Emily Fjaellen Thompson is a PhD student in socio-cultural anthropology at the University of California, Berkeley. She earned her bachelor's degree in Latin American and Latino/a Studies from Vassar College, where she was awarded the Burnam Fellowship for work on the U.S.-Mexico border with unaccompanied minors seeking asylum and the Cornelisen Fellowship for extended fieldwork in the Peruvian Andes. She received her master's degree from the Center for Latin American and Caribbean Studies at New York University, where she was granted FLAS awards to study Quechua in New York City and Cusco, and is co-author of the first tri-lingual Quechua-Spanish-English dictionary.

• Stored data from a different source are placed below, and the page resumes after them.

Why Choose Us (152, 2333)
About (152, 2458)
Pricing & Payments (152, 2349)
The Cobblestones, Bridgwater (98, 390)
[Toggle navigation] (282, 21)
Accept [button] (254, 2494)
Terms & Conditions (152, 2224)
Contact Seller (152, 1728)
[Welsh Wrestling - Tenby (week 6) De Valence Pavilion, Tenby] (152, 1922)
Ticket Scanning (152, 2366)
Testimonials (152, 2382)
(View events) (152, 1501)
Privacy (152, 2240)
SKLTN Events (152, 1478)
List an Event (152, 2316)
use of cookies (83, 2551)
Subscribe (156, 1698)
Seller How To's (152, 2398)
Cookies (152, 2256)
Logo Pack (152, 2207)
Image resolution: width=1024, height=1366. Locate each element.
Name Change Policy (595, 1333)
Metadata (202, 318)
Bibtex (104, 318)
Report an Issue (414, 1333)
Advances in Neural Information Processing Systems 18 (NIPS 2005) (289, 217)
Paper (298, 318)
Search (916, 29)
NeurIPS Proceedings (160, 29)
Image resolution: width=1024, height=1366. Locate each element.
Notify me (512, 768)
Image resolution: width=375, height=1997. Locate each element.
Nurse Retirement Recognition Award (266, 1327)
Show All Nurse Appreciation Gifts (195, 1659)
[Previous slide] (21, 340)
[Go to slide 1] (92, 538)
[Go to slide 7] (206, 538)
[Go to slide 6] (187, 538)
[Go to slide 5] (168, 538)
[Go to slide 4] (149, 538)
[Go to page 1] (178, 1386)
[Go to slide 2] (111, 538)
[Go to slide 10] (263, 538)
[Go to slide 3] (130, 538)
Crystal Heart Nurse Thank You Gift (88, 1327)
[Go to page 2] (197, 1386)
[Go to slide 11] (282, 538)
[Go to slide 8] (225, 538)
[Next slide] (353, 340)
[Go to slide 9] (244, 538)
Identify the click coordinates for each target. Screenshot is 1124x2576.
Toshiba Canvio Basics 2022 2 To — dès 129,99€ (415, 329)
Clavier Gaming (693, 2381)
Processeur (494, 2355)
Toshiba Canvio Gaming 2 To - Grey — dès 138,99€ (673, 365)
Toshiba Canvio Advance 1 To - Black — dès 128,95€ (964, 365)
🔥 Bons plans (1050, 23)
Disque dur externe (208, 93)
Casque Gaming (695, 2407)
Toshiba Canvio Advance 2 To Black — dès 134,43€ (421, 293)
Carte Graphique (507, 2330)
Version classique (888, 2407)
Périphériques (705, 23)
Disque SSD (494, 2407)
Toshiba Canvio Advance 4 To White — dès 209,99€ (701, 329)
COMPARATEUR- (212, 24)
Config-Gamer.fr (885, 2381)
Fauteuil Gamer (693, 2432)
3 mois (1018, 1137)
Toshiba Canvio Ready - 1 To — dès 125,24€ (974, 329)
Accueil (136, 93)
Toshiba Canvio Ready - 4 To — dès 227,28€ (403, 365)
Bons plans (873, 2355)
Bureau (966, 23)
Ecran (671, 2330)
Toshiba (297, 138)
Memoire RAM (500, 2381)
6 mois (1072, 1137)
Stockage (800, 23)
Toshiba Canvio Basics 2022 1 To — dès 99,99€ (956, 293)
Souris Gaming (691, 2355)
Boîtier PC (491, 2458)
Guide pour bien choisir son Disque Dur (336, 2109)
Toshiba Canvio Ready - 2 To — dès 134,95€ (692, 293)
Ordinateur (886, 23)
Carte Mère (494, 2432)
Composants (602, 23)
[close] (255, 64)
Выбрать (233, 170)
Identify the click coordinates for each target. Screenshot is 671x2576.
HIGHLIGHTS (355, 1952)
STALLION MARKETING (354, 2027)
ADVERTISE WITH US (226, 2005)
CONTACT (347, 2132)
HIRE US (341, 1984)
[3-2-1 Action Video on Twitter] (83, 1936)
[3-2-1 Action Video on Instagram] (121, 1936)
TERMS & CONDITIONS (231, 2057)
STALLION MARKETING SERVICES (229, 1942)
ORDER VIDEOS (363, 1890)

Thompson is the recipient of the 2021 IIS Pre-Disseration Research Grant.

Research interests: 

My research examines state-sponsored memory spaces in Latin America as well as vernacular or “unofficial” memorials. My pre-dissertation work is focused on the afterlives of the internal armed conflict in Peru, with special attention to how Indigenous Quechua communities in the regions most impacted create and maintain spaces of memory. I explores how memory art lends itself to expressing ruptures in narrative memory, and how engagements with documentary photography in particular inform our understandings of everyday life in the aftermath of trauma.